Five years building on-device first at Detail and Subwave led to Desert Ant Labs, a European AI lab shipping small audio and visual models for the 6 billion devices people already own.
For five years we've built on-device first at Detail and Subwave. Going local let us ship the best possible experience and commoditize video creation, from local rendering to captions to enhancement, while keeping your video on your device.
Over the past years I've looked for the most ambitious founders building the foundations for on-device inference, the pieces that could power Detail and Subwave and millions of other apps. With NP-Hard we backed the stellar team at Mirai, pushing LLM inference to 1,000 tokens per second. And at Detail, we use Argmax's lightning-fast on-device speech models. But there's so much more opportunity for local models and SDKs to help developers build intelligent features with audio, video, and images.
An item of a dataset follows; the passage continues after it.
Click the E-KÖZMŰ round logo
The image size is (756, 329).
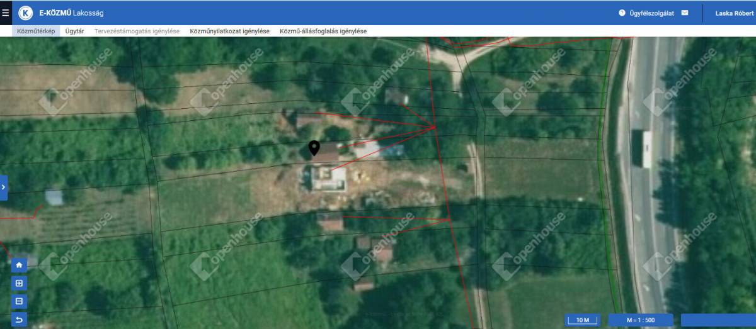click(x=26, y=13)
We carry more compute in our hands than sits in the entire cloud.
While all the money flows to data centers and cloud inference, we’re shipping billions of insanely capable devices a year. We carry more compute in our hands than sits in the entire cloud.
Every developer I met at WWDC this week had a wish list of on-device AI features they'd build if cost wasn't an issue.
Every developer I spoke to at WWDC this week had the same story: a wish list of AI features they'd build if cost weren't a factor, or expensive tokens they spend on existing features they'd happily swap for a local model. The demand is there. The building blocks aren't.
That's why we're building Desert Ant Labs, a European on-device AI lab. We're going to ship dozens of small, opinionated audio and visual models and SDKs that drop into any product with a few lines of code. No inference cost. Nothing leaving the device. Running on the 6 billion devices people already own.
The first models already power Detail and Subwave. Before the end of the year, a dozen will be ready for third-party developers to build their own features.
When inference cost drops to zero, the way we build products changes entirely.
On-device models open new ways to build, mixing free local compute with cloud-based infrastructure. When inference cost drops to zero, product design changes at a fundamental level. You stop making trade-offs between capability and cost on every feature. And with audio, video, and images not leaving your device, you can build intelligent features without giving up privacy or security.
We're going to put little brains in every product.